Recorded information:
(begin)
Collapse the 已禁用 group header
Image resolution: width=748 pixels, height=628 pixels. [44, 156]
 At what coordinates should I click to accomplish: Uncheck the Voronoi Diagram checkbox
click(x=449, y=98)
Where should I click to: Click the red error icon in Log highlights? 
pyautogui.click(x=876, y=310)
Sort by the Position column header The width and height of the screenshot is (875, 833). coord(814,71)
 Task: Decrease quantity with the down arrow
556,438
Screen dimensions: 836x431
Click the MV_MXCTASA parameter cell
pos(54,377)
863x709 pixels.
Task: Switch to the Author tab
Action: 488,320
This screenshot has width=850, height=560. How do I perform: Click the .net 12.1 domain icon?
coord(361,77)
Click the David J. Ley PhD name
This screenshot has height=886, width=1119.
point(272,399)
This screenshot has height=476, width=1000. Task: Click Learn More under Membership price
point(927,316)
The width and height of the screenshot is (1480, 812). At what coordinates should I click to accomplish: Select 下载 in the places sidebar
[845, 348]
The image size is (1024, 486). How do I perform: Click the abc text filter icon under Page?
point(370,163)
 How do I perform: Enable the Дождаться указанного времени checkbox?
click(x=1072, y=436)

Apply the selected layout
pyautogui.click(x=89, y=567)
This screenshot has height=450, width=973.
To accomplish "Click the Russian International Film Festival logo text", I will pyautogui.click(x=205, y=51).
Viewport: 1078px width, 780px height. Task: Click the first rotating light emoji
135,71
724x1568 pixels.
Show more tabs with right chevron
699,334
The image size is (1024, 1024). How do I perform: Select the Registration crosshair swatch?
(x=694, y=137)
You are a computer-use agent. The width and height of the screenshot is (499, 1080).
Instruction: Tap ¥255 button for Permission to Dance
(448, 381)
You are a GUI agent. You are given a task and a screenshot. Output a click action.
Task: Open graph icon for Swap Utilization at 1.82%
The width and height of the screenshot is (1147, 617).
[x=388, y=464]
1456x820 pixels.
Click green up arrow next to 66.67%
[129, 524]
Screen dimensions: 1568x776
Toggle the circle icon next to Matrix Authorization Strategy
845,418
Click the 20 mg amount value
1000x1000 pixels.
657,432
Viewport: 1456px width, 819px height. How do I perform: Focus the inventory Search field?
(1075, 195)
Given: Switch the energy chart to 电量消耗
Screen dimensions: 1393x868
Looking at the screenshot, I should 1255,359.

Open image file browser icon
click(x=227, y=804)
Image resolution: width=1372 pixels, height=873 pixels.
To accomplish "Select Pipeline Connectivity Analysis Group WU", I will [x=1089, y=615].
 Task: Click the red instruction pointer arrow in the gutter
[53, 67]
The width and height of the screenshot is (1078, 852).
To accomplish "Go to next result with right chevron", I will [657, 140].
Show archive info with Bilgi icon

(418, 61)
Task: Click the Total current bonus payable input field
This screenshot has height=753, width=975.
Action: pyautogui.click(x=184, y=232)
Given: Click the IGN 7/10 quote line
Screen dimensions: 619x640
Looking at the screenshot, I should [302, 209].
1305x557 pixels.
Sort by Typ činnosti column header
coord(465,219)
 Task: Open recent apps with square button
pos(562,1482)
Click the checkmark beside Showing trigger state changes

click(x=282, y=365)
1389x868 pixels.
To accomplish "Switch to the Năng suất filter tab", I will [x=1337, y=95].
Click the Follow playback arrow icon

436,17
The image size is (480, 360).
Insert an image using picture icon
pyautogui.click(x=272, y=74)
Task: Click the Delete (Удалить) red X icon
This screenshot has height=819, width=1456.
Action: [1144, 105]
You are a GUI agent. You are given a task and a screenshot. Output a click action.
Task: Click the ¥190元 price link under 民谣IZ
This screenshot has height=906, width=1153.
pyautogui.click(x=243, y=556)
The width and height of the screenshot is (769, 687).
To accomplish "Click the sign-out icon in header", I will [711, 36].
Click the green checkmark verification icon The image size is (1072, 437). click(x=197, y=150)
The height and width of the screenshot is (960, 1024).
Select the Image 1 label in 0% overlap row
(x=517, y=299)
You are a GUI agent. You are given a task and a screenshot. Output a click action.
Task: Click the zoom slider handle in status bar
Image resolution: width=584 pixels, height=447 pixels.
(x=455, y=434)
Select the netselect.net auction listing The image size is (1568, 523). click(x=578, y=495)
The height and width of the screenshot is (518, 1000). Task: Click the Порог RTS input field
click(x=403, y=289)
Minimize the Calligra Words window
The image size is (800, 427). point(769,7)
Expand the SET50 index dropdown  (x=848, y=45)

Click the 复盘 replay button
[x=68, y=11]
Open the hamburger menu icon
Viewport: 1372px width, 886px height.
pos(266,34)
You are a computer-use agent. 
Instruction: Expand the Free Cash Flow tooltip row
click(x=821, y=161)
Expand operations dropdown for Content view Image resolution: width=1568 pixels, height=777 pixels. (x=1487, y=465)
(end)
Set problem: How many lines of the records above contain the word "green", with case counting? Reply with the number alone.

Response below: 2